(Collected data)
::::::
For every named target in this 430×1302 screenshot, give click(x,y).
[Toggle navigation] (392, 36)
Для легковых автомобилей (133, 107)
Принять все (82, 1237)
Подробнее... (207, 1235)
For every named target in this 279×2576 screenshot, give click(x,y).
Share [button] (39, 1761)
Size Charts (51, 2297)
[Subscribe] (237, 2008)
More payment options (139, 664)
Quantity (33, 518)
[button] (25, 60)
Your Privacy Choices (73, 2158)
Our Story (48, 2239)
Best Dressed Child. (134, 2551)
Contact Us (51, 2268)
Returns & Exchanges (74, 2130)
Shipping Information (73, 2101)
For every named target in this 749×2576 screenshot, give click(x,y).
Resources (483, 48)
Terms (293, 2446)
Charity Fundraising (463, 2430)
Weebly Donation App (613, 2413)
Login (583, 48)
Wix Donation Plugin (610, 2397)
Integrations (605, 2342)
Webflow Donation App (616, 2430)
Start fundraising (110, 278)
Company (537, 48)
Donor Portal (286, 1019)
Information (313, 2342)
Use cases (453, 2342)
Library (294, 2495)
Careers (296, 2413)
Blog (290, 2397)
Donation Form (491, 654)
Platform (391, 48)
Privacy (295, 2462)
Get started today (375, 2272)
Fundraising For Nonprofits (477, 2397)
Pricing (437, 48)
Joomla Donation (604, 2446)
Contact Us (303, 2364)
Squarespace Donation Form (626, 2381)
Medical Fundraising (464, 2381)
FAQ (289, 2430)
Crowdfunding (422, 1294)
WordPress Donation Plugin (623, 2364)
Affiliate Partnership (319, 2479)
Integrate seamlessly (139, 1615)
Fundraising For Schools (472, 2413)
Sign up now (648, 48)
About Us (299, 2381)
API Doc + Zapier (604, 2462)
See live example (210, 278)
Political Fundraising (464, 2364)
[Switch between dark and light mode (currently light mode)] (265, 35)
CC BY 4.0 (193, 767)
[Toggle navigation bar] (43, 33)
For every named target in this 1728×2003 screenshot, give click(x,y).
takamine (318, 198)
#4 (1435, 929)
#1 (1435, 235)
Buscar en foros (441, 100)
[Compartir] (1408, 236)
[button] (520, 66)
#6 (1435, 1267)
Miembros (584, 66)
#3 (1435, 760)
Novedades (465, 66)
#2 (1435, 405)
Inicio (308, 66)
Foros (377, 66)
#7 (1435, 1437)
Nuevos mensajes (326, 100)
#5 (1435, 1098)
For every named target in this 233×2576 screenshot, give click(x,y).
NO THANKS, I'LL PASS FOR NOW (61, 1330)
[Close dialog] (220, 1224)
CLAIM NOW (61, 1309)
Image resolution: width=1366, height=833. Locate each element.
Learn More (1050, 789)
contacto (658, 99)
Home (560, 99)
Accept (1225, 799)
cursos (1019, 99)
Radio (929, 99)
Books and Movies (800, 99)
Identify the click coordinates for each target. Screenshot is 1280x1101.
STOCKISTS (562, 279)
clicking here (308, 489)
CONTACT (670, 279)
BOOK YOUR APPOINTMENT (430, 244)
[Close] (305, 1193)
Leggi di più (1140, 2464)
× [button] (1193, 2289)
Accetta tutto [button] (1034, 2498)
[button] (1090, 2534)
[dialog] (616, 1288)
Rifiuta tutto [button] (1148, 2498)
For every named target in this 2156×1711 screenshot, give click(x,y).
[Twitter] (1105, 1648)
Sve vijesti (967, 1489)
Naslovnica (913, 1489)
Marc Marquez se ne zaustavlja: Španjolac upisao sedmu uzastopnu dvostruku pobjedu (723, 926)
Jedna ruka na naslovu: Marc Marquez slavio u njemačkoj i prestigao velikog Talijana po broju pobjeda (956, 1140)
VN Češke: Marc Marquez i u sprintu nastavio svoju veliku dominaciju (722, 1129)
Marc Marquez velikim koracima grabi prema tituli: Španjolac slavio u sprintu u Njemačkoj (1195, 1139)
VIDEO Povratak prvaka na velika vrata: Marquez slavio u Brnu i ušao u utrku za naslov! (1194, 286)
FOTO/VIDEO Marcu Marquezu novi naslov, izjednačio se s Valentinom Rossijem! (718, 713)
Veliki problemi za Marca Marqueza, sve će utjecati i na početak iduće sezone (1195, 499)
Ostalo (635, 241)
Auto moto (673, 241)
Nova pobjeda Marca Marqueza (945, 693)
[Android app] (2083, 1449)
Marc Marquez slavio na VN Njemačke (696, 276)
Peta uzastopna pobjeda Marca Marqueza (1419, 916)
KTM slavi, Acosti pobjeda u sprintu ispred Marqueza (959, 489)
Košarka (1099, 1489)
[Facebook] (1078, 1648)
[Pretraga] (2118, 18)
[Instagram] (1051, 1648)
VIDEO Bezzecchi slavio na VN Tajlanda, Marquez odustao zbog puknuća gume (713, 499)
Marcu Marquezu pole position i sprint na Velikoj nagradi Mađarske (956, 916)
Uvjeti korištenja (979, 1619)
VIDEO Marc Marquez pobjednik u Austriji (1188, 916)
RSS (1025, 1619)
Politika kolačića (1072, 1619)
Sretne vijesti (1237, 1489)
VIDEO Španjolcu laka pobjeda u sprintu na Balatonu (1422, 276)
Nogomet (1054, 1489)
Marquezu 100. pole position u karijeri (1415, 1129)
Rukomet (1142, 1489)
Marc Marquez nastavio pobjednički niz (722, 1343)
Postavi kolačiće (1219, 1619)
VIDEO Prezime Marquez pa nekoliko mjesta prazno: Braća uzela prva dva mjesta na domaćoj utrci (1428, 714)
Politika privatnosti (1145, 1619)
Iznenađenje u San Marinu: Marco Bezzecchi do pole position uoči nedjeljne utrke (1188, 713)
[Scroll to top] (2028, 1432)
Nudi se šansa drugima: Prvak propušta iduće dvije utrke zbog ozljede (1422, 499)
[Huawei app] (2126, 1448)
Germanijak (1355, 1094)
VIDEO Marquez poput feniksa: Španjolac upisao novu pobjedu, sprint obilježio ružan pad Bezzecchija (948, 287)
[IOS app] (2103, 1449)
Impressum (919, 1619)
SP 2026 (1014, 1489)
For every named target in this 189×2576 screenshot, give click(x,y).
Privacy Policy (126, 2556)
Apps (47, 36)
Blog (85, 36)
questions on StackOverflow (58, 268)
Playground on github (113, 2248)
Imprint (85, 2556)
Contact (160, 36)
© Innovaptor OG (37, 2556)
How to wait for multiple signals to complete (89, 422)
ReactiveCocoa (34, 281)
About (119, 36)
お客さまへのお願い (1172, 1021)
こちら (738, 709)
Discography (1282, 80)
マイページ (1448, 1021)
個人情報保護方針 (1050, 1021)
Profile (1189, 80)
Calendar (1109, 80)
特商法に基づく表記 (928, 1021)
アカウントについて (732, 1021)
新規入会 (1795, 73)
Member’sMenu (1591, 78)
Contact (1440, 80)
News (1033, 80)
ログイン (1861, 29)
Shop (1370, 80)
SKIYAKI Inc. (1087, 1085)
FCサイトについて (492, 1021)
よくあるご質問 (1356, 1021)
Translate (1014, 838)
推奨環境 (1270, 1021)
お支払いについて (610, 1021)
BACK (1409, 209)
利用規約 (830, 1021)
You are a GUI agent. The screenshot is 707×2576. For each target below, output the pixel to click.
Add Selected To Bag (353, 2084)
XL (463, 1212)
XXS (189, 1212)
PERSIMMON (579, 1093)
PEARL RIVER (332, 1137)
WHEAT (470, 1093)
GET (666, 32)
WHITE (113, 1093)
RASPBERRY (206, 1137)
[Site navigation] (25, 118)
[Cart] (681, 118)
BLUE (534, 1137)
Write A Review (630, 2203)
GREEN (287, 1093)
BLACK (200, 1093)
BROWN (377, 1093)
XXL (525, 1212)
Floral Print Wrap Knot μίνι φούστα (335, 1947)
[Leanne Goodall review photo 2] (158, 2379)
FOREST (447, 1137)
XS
::::::
(What is expected) Reproduce the lines above, beginning at the line with "RSS (1025, 1619)" and stopping after the line with "OG (37, 2556)", exactly as they are.

(Written response)
RSS (1025, 1619)
Politika kolačića (1072, 1619)
Sretne vijesti (1237, 1489)
VIDEO Španjolcu laka pobjeda u sprintu na Balatonu (1422, 276)
Nogomet (1054, 1489)
Marquezu 100. pole position u karijeri (1415, 1129)
Rukomet (1142, 1489)
Marc Marquez nastavio pobjednički niz (722, 1343)
Postavi kolačiće (1219, 1619)
VIDEO Prezime Marquez pa nekoliko mjesta prazno: Braća uzela prva dva mjesta na domaćoj utrci (1428, 714)
Politika privatnosti (1145, 1619)
Iznenađenje u San Marinu: Marco Bezzecchi do pole position uoči nedjeljne utrke (1188, 713)
[Scroll to top] (2028, 1432)
Nudi se šansa drugima: Prvak propušta iduće dvije utrke zbog ozljede (1422, 499)
[Huawei app] (2126, 1448)
Germanijak (1355, 1094)
VIDEO Marquez poput feniksa: Španjolac upisao novu pobjedu, sprint obilježio ružan pad Bezzecchija (948, 287)
[IOS app] (2103, 1449)
Impressum (919, 1619)
SP 2026 (1014, 1489)
For every named target in this 189×2576 screenshot, give click(x,y).
Privacy Policy (126, 2556)
Apps (47, 36)
Blog (85, 36)
questions on StackOverflow (58, 268)
Playground on github (113, 2248)
Imprint (85, 2556)
Contact (160, 36)
© Innovaptor OG (37, 2556)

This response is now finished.